I agree with Garble Snarky. Further, if there is coax involved, finding one antenna will enable you to follow the cable back to the device.

In all seriousness, though, FCC fines or not, and regardless what you think of the FCC, don't fuck with this stuff. If you prevent an emergency call from going through, someone could die. Just don't mess with comms.

Comment: Re:Data caps (Score 3, Interesting) 85

by Phreakiture (#47265039) Attached to: Wireless Industry Lobbying Hard to Keep Net Neutrality Out

Easy. With the exception of Verizon*, they can charge extra for things like tethering your phone. I'm sure there are other examples as well, but there's a starting point.

(* VZ got their hands slapped for charging extra for tethering. They got slapped because VZ is using some spectrum which, thanks to Google's playing in the auction, has a net neutrality string attached to it. The other three carriers are not bound by this provision)

Comment: Re:Internet access for vehicle passengers (Score 1) 46

You're sorta wrong.

The password you use to get onto a WiFi network will keep the rabble out of that network but anyone who is let onto that network will be able to read any packet on that network, because the password is used as a symmetric crypto key.

In short, if you want to avoid using public wifi because it doesn't use a password, you're avoiding it for the wrong reason. That said, using a VPN or TOR can mitigate most of that risk.

Comment: Re:Much simpler method (Score 1) 121

by Phreakiture (#47221977) Attached to: The Computer Security Threat From Ultrasonic Networks

You will be disappointed to learn that the disablement of the speaker and mic are done in a fly-by-wire manner. I became aware of this firsthand when I discoverd that a bad audio driver was allowing the audio I was listening to to go both to my headphones and my speakers. I wasn't aware of it until a co-worker tapped me on the shoulder. Fixing the mixer settings caused the audio not to go to the speakers.

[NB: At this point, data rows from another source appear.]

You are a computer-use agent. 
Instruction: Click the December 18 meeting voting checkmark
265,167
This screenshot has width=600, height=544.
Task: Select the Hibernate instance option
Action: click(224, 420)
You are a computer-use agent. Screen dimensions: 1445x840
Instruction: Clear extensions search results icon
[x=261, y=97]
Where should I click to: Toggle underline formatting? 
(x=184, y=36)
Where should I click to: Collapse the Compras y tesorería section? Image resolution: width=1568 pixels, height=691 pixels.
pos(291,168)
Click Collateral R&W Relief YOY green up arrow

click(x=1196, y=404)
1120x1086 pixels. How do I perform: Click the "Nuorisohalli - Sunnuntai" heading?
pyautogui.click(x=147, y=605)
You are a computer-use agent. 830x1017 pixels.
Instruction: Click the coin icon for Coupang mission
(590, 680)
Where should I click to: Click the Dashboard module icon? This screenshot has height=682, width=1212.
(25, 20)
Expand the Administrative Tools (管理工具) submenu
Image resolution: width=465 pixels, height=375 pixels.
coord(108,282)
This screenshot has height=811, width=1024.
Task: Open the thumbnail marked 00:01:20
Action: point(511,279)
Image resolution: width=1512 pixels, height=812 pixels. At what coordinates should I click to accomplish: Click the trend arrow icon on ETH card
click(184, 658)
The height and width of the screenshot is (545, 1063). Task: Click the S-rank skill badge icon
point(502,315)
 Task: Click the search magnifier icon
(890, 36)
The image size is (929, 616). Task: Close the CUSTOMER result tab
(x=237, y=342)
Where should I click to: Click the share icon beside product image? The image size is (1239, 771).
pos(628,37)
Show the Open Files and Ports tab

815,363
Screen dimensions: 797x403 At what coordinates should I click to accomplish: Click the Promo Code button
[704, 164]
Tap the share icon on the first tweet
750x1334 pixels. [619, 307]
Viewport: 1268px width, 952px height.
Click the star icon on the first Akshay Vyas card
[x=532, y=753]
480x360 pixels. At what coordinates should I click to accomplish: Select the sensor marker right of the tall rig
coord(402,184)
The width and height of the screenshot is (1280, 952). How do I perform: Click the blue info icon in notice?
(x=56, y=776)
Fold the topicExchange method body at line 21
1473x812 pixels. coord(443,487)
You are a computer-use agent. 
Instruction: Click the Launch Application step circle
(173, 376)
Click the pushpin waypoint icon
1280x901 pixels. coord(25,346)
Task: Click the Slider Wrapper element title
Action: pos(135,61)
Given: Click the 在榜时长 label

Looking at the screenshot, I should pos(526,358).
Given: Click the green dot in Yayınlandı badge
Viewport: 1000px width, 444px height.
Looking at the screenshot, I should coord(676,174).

Further to that, BT is an even bigger fly-by-wire. With BT, you are essentially putting an additional sound card onto your machine, and choosing to use it (via software) instead of the built in one. The built-in one is still there, however, and still availble to any software that chooses to use it. There exists no mechanism through which BT presence can cause a not-software-overridable hard interrupt of audio to the speakers and from the mic.

I would advocate for there to be a switch installed on every laptop that, when flipped, interruptes, in a hardware-based, analogue manner, the connection of the speakers and mic to the sound hardware. Open the circuit in a way that no software can close it.

Comment: Re:No. And there is a precedent. (Score 1) 297

by Phreakiture (#47065515) Attached to: Cisco Complains To Obama About NSA Adding Spyware To Routers

Well, the 'fuck everyone else' view is needlessly polarizing. I was more trying to make the point that we should choose our allies with care. To expand on the example, I don't need Rush or Moore in my life, because they are both part of the same problem, but someone like Amy Goodman, who is unabashedly liberal, yet tries to get both sides of an issue represented on her show, is good; similarly, I believe that Dennis Prager, equally unabashedly conservative, is acting in generally good faith. Why? Both will hear an argument from the other side without shouting it down.